■ Data for this task
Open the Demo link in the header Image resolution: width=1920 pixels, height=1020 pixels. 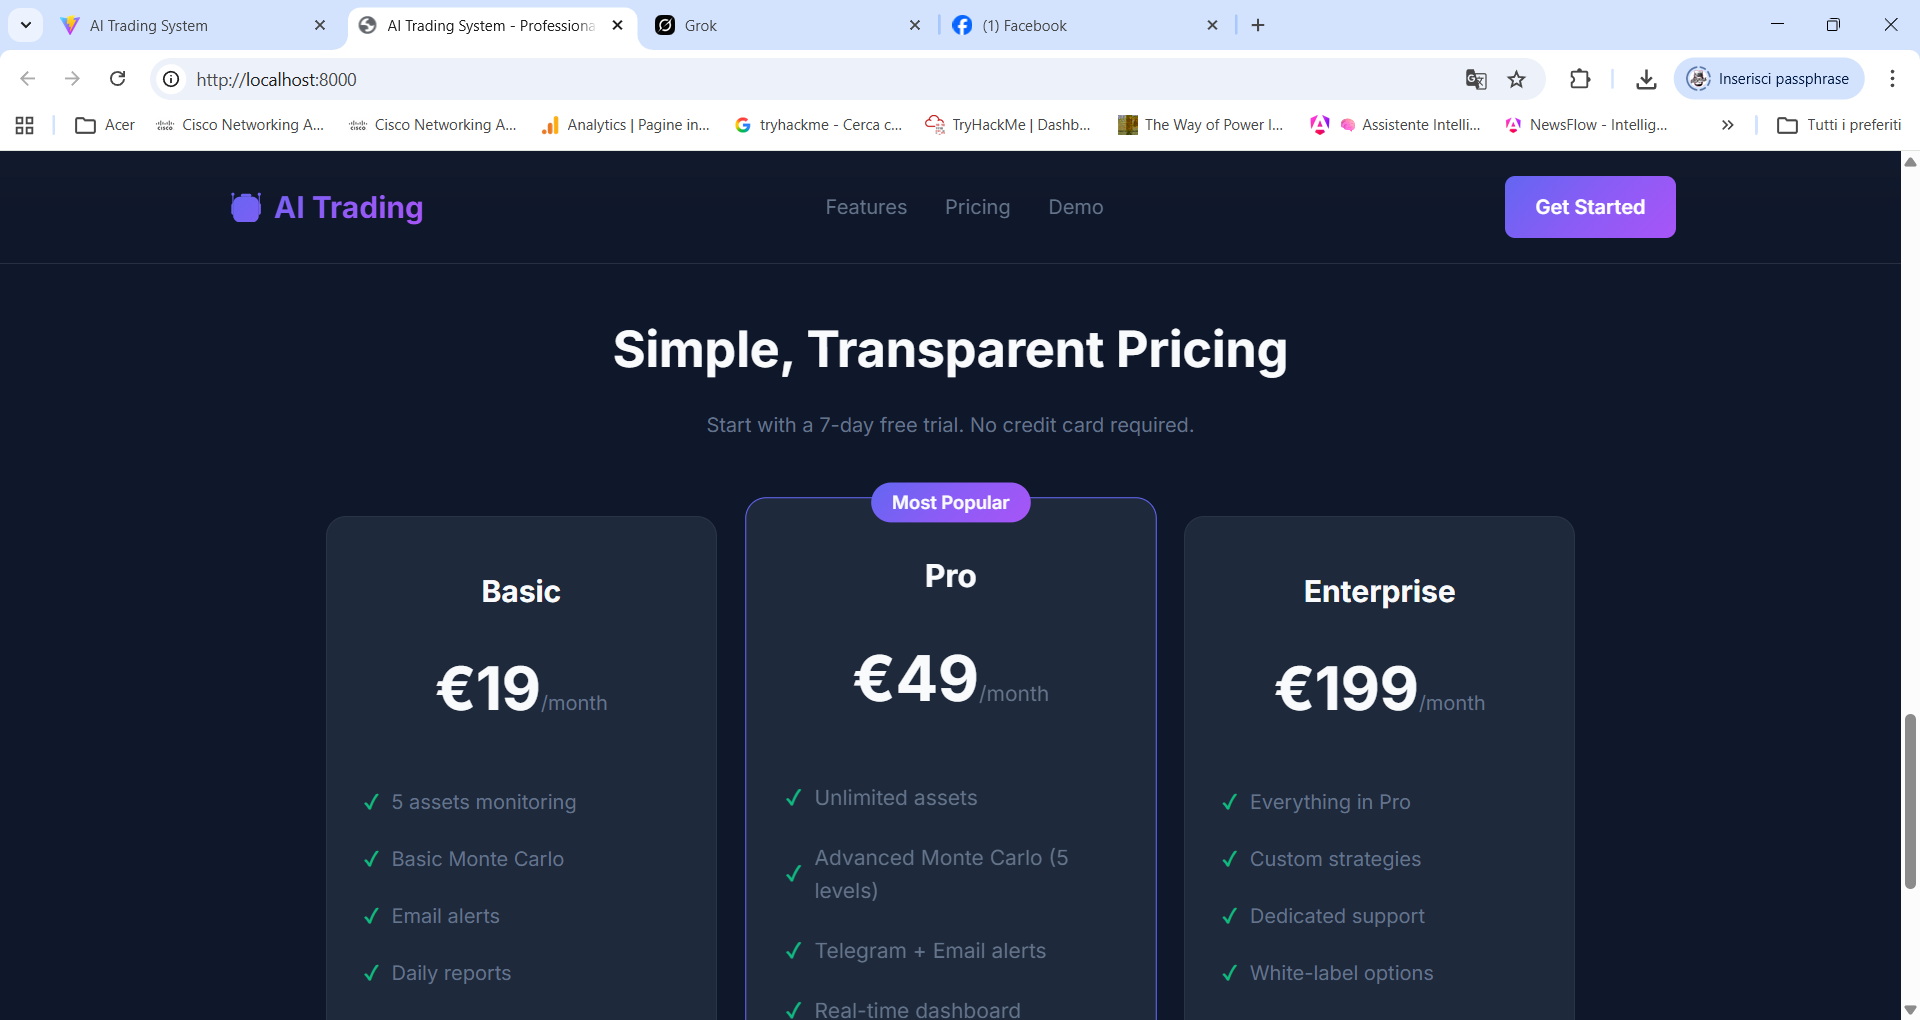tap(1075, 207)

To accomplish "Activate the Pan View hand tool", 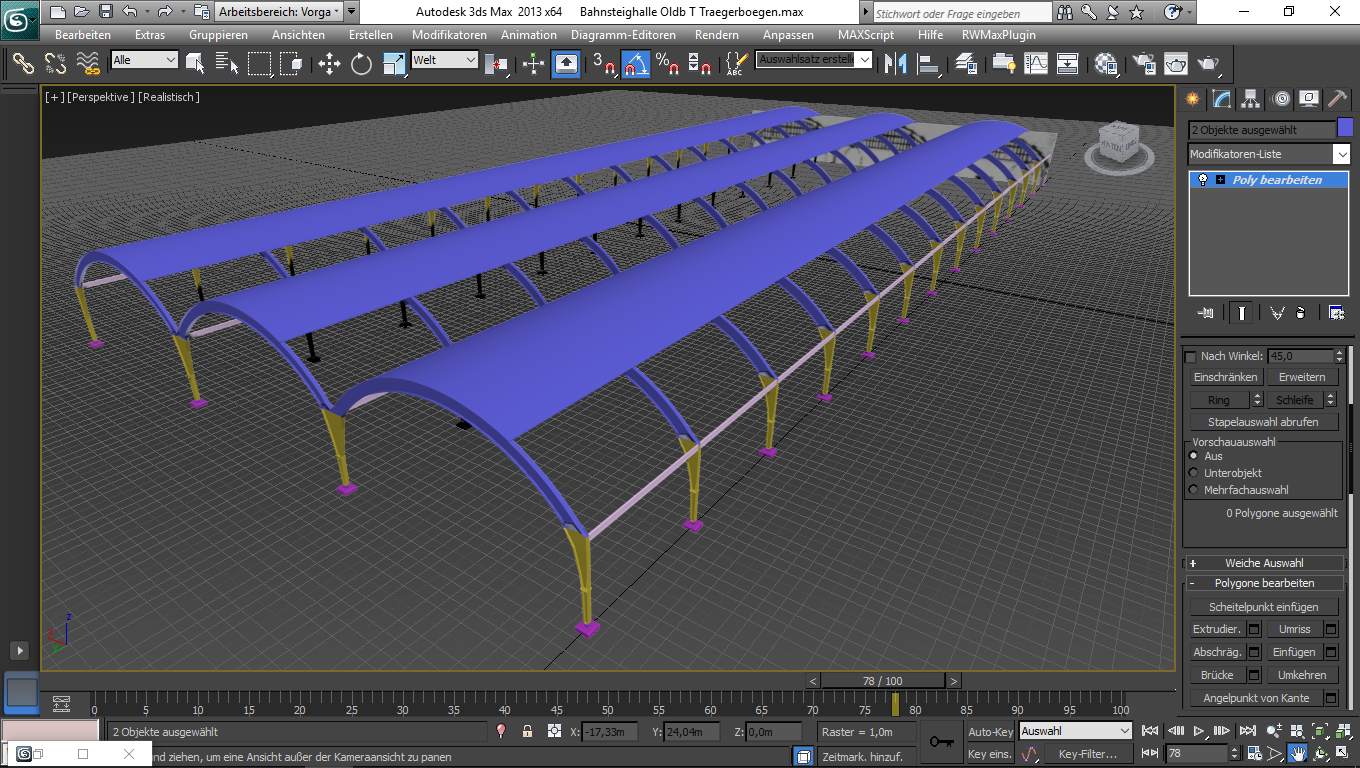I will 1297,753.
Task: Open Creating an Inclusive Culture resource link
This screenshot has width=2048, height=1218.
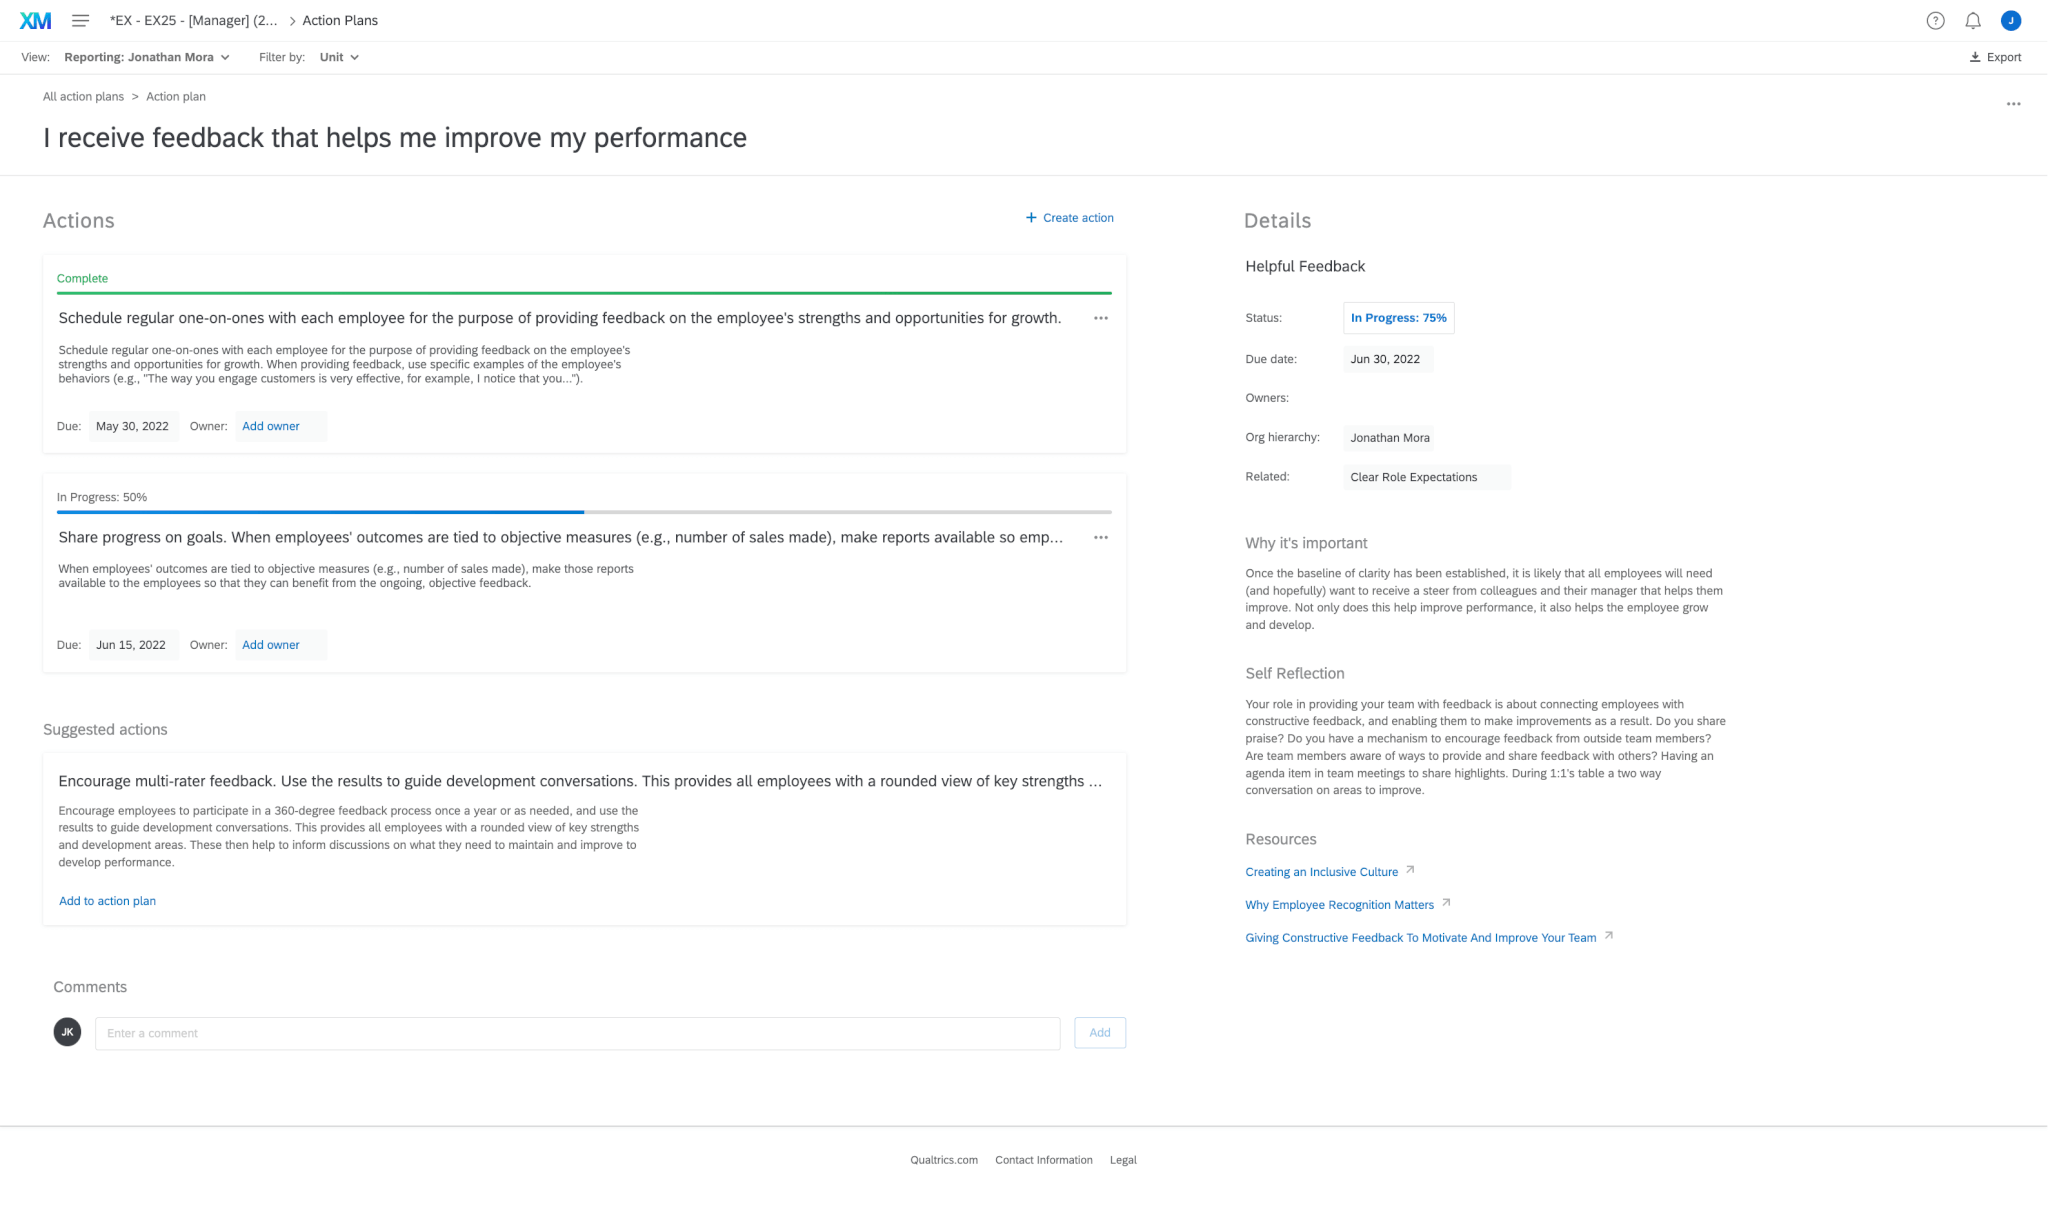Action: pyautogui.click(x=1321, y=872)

■ Exercise prompt
Using the listing above, copy every line from the line containing "Task: Open Creating" through the last one, both included, and no other lines. Pictures stay out.

■ Solution below
Task: Open Creating an Inclusive Culture resource link
This screenshot has width=2048, height=1218.
Action: pyautogui.click(x=1321, y=872)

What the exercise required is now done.